The quorum math is deliberately based on expectedMemberSize (from config), not the current number of running followers. This is a Raft safety requirement: the quorum threshold must be stable, not a moving target that changes every time a node disappears.

// In AddListenerTask.java — quorum safety check
int majorityQuorum = (expectedMemberSize / 2) + 1;

if (reachableFollowers.size() < majorityQuorum) {
    log.error("CRITICAL: Majority quorum lost! Reachable followers: {}, Required: {}",
            reachableFollowers.size(), majorityQuorum);
    // Do nothing — unsafe to change configuration without quorum
    return;
}

When a spare node is promoted, AtomDB uses a two-step process. First, it POSTs to the spare node's /ratis/v1/start endpoint to start the Raft server process on that node. Then it calls client.admin().setConfiguration() through the Raft protocol to officially add the peer to the group. The new node joins with an empty group and learns the current log from the leader through the normal Raft log replication mechanism.

The Peer String Format

All discovery configuration encodes nodes in a compact string format:

nodeId:host:raftPort:appPort:adminPort
n1:0.0.0.0:9000:8080:8081

raftPort (9000): used by Ratis gRPC for log replication between peers
appPort (8080): used by the leader's HTTP client to call /ratis/v1/start on spare nodes
adminPort (8081): pinged during awaitDiscovery() to check liveness

Listeners: A Non-Voting Standby Mechanism

In Raft, a listener receives all log entries from the leader and maintains a current copy of the state, but it does not count toward the quorum. This has a useful operational property: a listener can be added to the cluster without changing the quorum size, making it a zero-risk standby.

AtomDB uses listeners as a first tier of high-availability:

Config Field	Effect
`maxListeners: 1`	Keep one spare node as a listener at all times
`enablePromotionOfListenersToFollowers`	When `true`, promote a healthy listener to replace a failed follower

With enablePromotionOfListenersToFollowers: false (the safe default), the leader will never silently swap a follower for a listener — any such promotion is a deliberate operator action. With it set to true, recovery from a single-follower failure becomes fully automatic, in a matter of seconds.
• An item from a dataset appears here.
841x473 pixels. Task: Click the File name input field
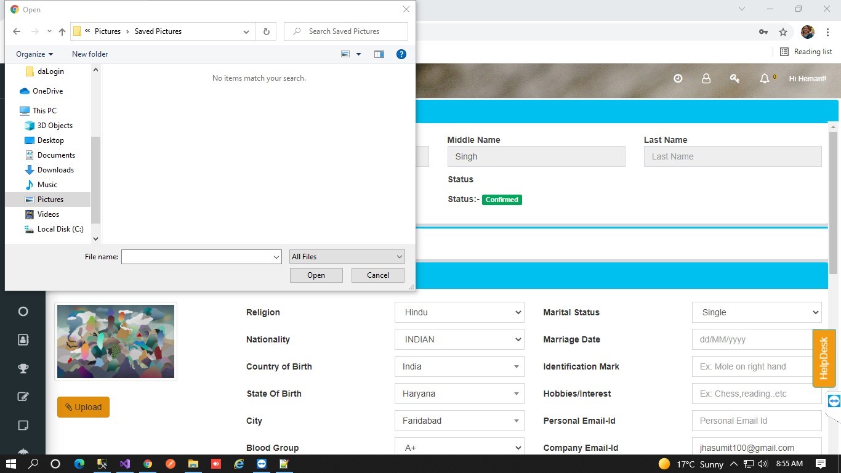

// In AddListenerTask.java — listener promotion gate
boolean enableListenerPromotion = clusterService.getClusterHealthStrategy()
        .isEnablePromotionOfListenersToFollowers();

if (enableListenerPromotion && !currentListeners.isEmpty()) {
    int promotionCount = Math.min(followersNeeded, currentListeners.size());
    for (int i = 0; i < promotionCount; i++) {
        RaftPeer listenerToPromote = currentListeners.get(i);
        RaftPeer promotedFollower = RaftPeer.newBuilder()
                .setId(listenerToPromote.getId())
                .setAddress(listenerToPromote.getAddress())
                .setStartupRole(RaftPeerRole.FOLLOWER)
                .build();
        currentFollowers.add(promotedFollower);
    }
}

A concrete scenario with a 5-node cluster (memberSize: 3, maxListeners: 1):

Initial state:   n1(follower) n2(follower) n3(follower) n4(listener) n5(spare, not started)

n2 goes down:
  AddListenerTask detects unreachable follower n2
  Quorum check: 2 reachable followers ≥ majorityQuorum(2) — safe to proceed
  enablePromotionOfListenersToFollowers: false → skip listener promotion
  Find spare node n5 → POST /ratis/v1/start to n5
  Call setConfiguration([n1, n3, n5], [n4])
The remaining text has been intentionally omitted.